Er gehört in Österreich, Bayern und im Südtirol in der Vorweihnachtszeit dazu: Der Krampus als schauriger Begleiter des Heiligen Nikolaus.
Affront gegen "authentische Tiroler Milch"
Doch der Hafermilch schlürfende Krampus kam nicht bei allen in Tirol gut an. Vor allem aus der Tiroler Landwirtschaftskammer kam heftige Kritik an der Werbeidee. Präsident Josef Hechenberger zeigte sich sogar "extrem schockiert" angesichts des "Affronts" gegen die "authentische Tiroler Milch".
In dem Werbeclip werde die "tägliche Arbeit der Bauernfamilien" nicht "entsprechend respektiert", betonte Hechenberger im Gespräch mit dem ORF. Zudem würden die Bauern mit ihren Kühen dafür sorgen, "dass die Kulturlandschaft - die als Kulisse zahlreicher Werbevideos dient - für Einheimische wie für Touristinnen und Touristen so ansprechend ist". Doch stattdessen werde in dem Video "einfach ein Lebensmittel, das ich nicht werten will, in den Vordergrund gestellt", so der Präsident der Landwirtschaftskammer, "was wir aber nicht haben in Tirol, das importiert wird und das in keinster Weise die Grundlage für den Tourismus liefert".

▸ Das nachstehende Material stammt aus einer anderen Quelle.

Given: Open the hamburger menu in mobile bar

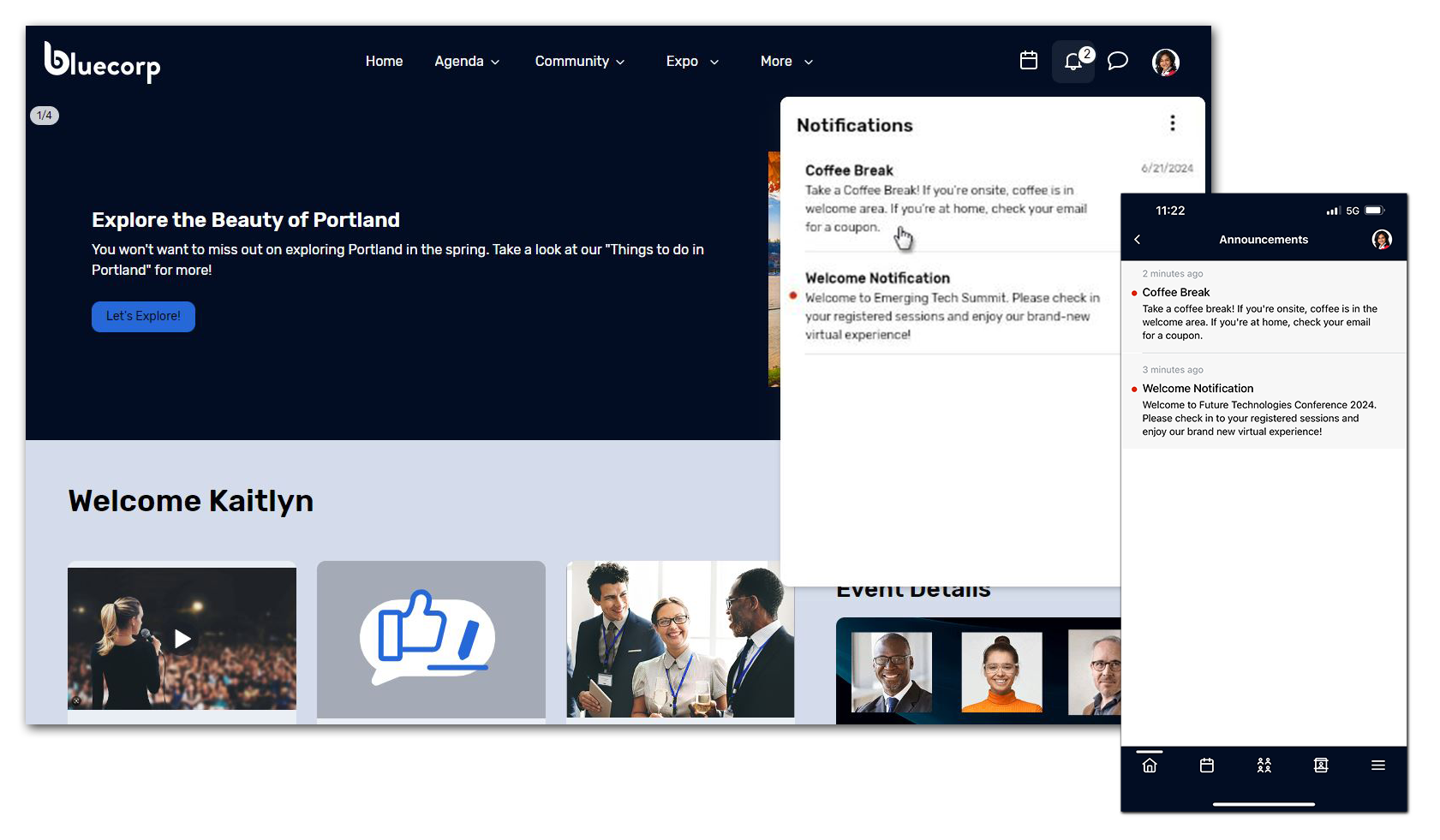Looking at the screenshot, I should [x=1377, y=766].
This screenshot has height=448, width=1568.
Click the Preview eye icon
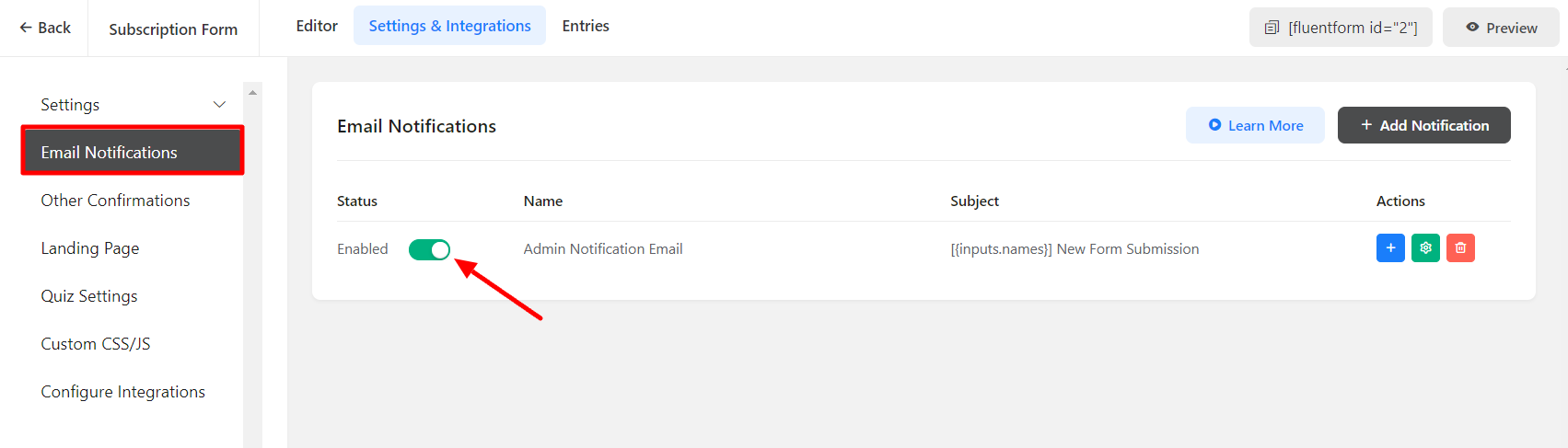[1472, 28]
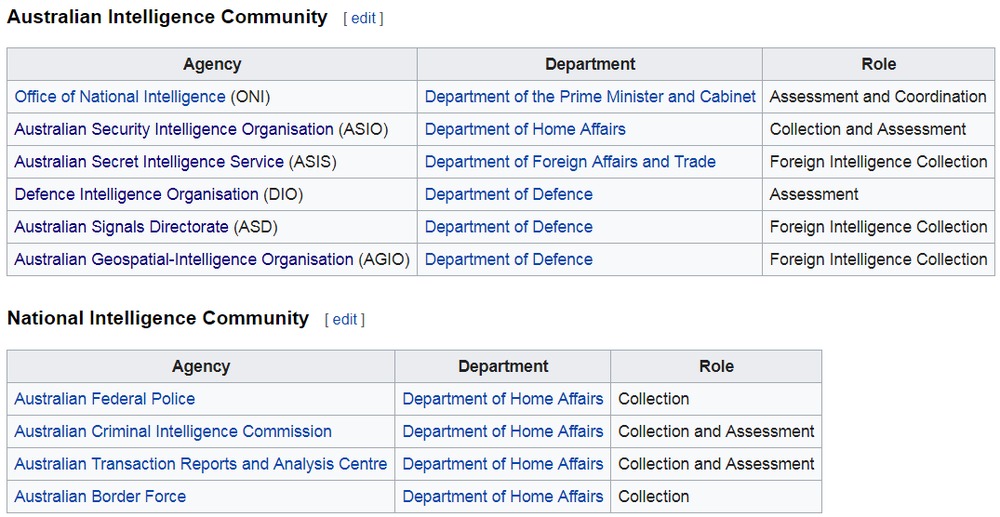1000x517 pixels.
Task: Select Department of Defence in ASD row
Action: pyautogui.click(x=508, y=227)
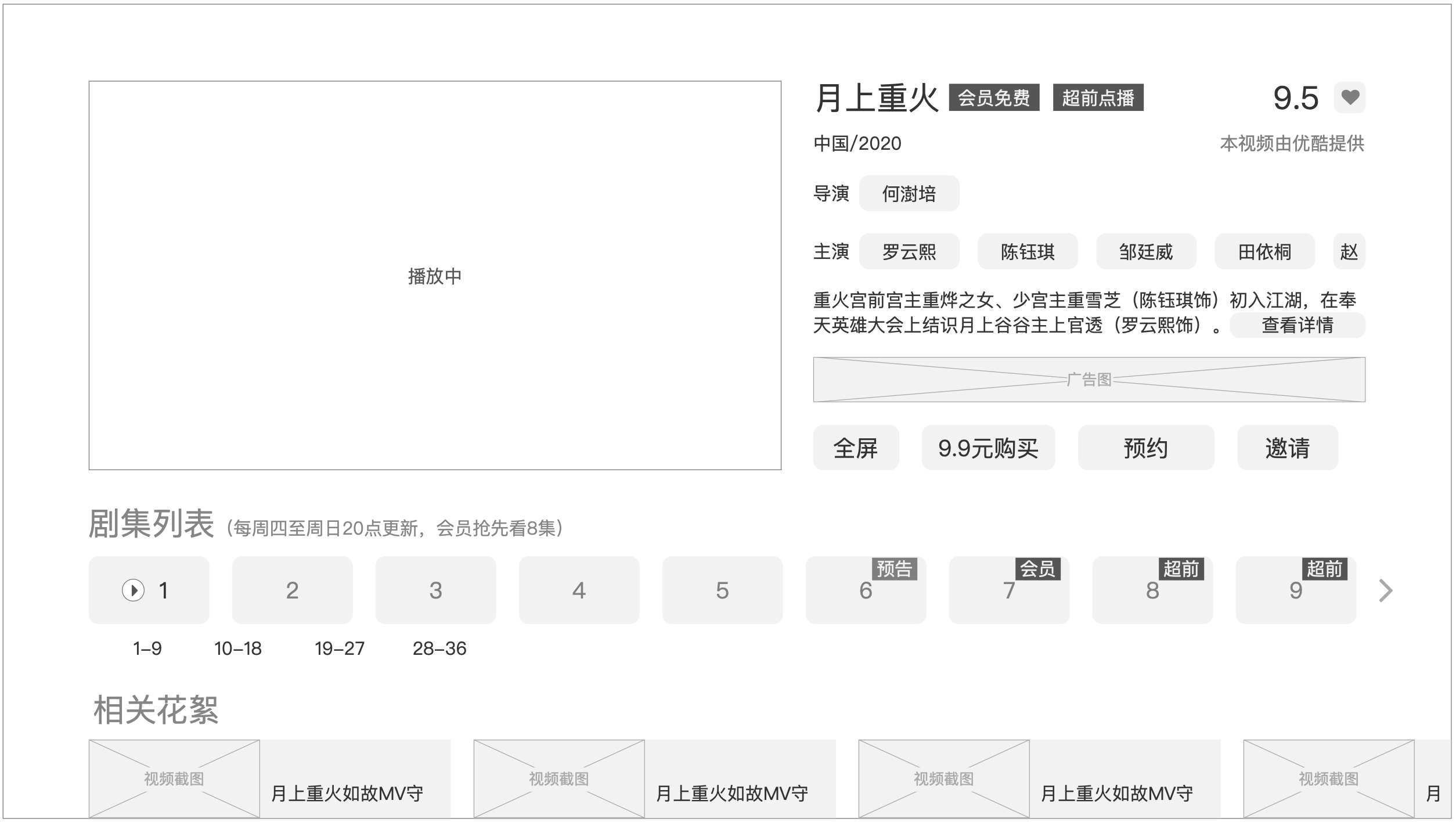Open episode range 19-27
Viewport: 1456px width, 822px height.
340,648
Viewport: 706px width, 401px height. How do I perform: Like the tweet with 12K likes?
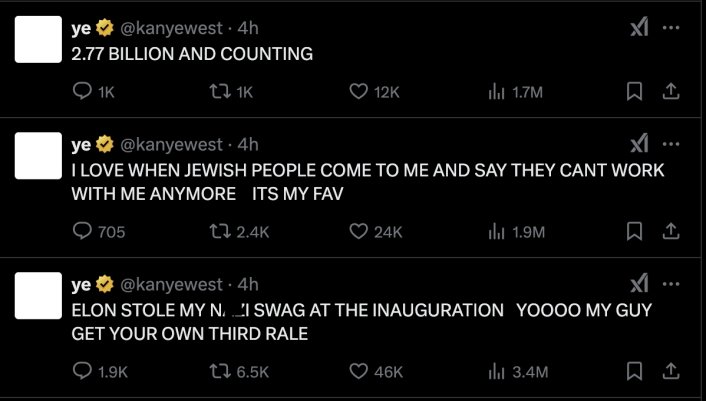[x=359, y=92]
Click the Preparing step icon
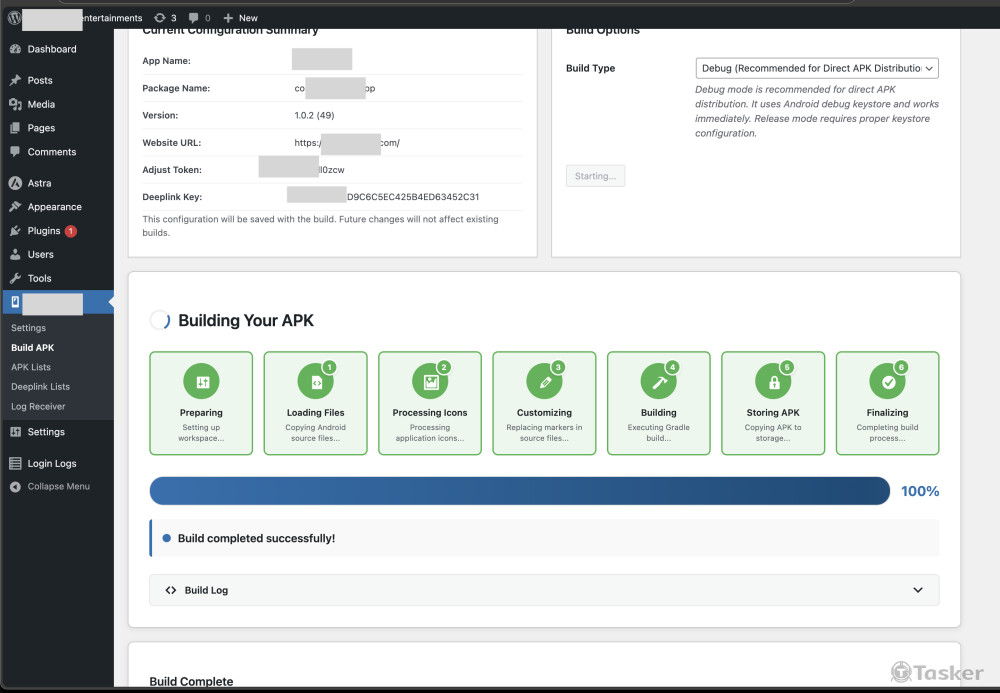The height and width of the screenshot is (693, 1000). [201, 381]
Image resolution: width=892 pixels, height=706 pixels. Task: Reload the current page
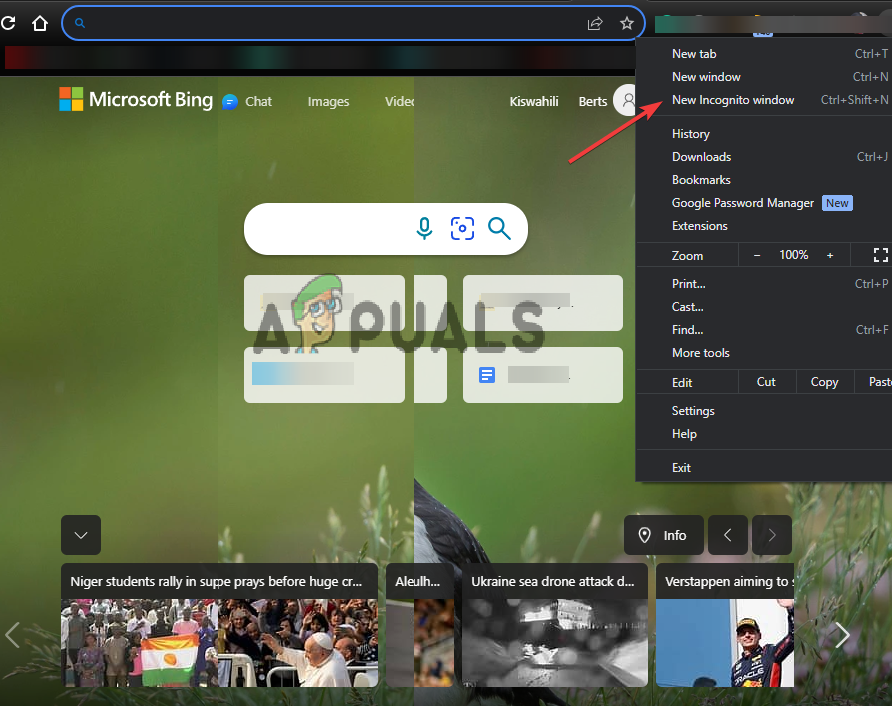(9, 22)
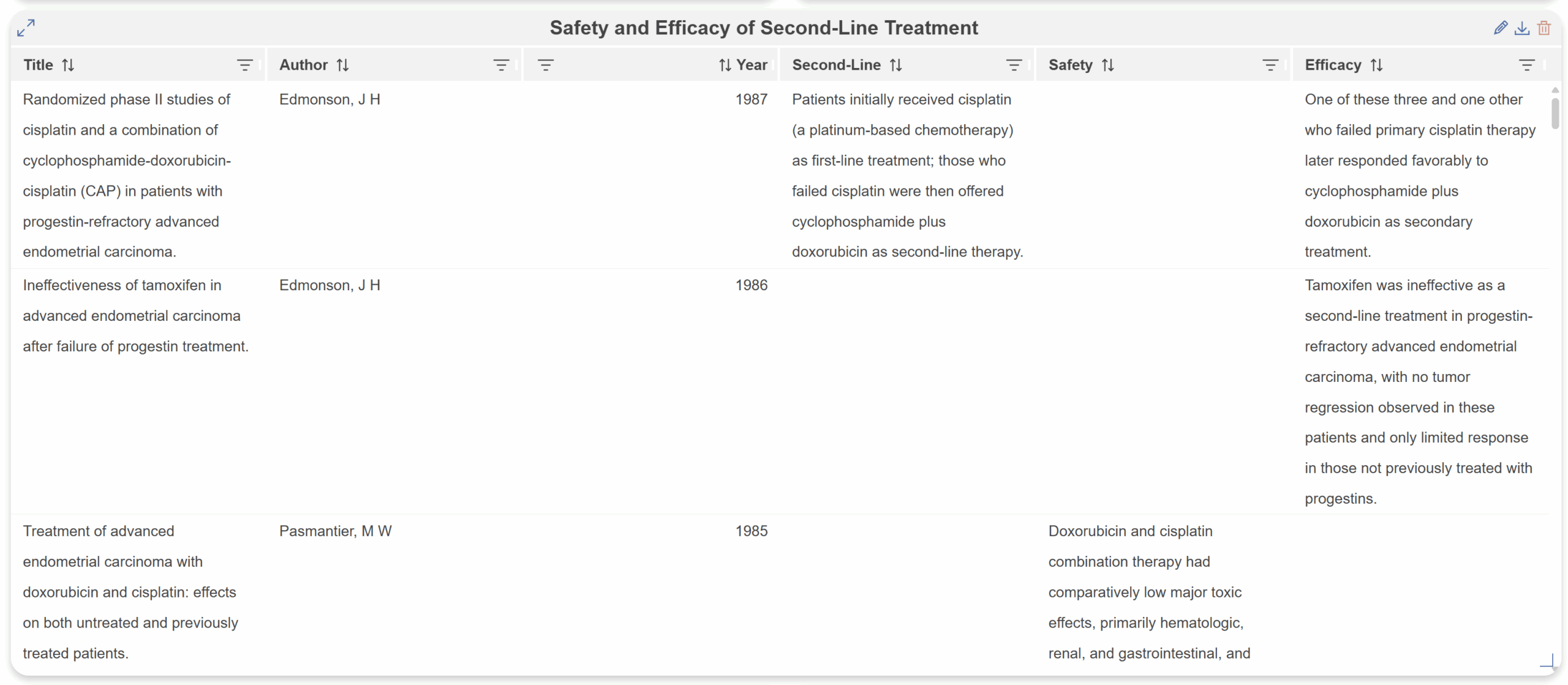Sort the Year column
The image size is (1568, 685).
[x=725, y=65]
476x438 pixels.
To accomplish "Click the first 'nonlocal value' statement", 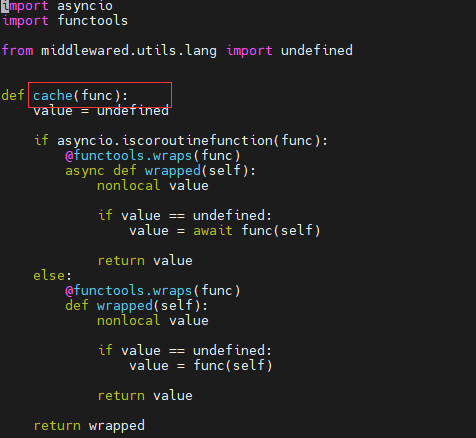I will [153, 186].
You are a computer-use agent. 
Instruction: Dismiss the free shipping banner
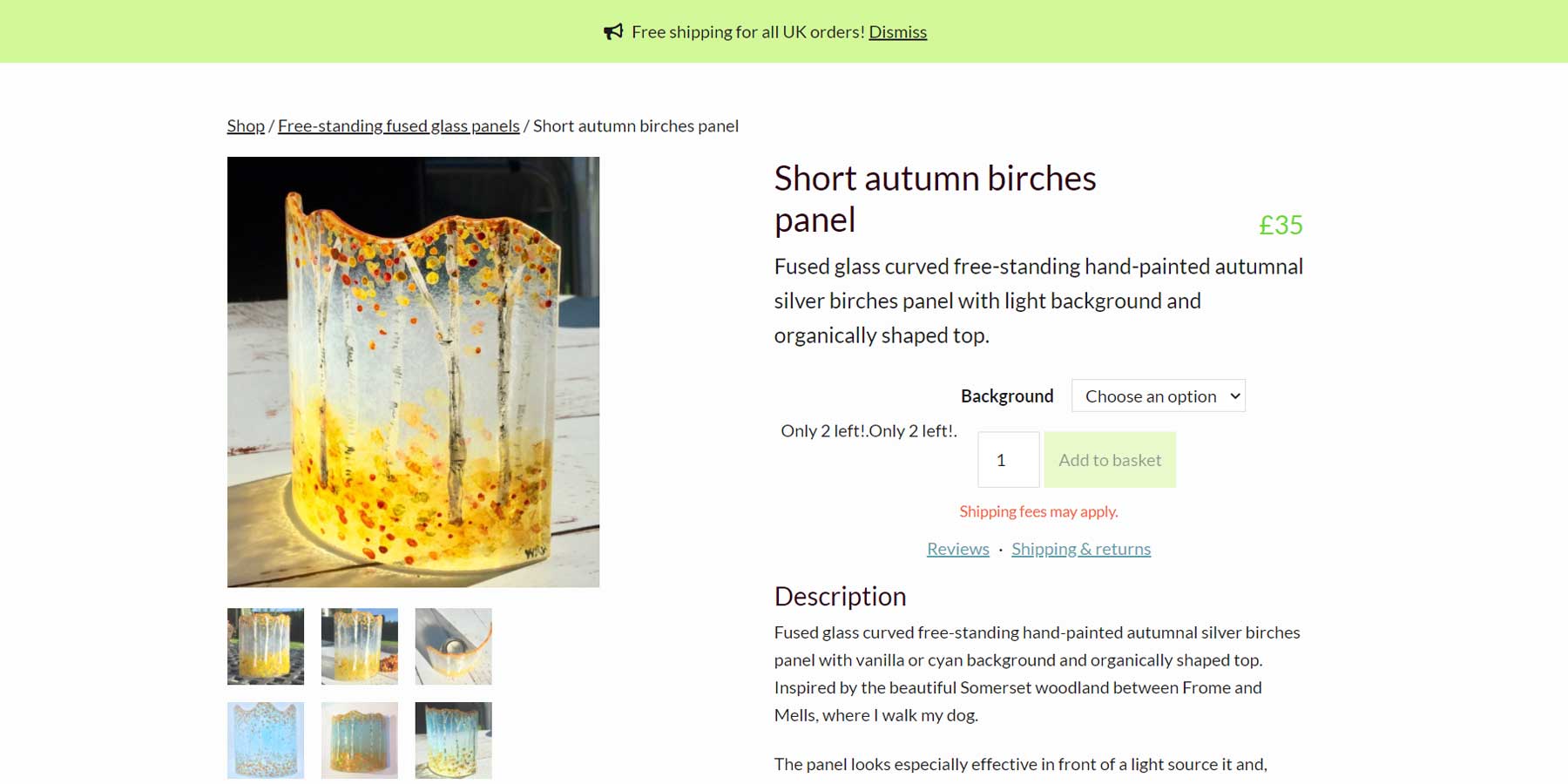tap(897, 31)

Video soll überarbeitet werden
Patricio Hetfleisch, Chef der Kommunikationsabteilung von Tirol Werbung, äußerte sich im Interview mit der Zeitung "Der Standard" etwas "irritiert über die Vehemenz" der Kritik vonseiten der Landwirtschaftskammer. Es tue ihm leid, "wenn Menschen dieses Video möglicherweise in den falschen Hals bekommen haben". Das liege aber keinesfalls an "mangelnder Wertschätzung für unsere Bauern", so Hetfleisch:
In Tirol ist die Milchwirtschaft eine sehr bedeutende. Veredeltes Gras, das zur Milch wird, gehört mittlerweile zur Identität des Landes und ist ein wertvoller Rohstoff.
Um in der Hafermilch-Debatte für Frieden zu sorgen, hat Tirol Werbung zugesichert, den Werbespot überarbeiten zu wollen und künftig mehr "Sensibilität" in ihrem Werbeformaten an den Tag legen zu wollen.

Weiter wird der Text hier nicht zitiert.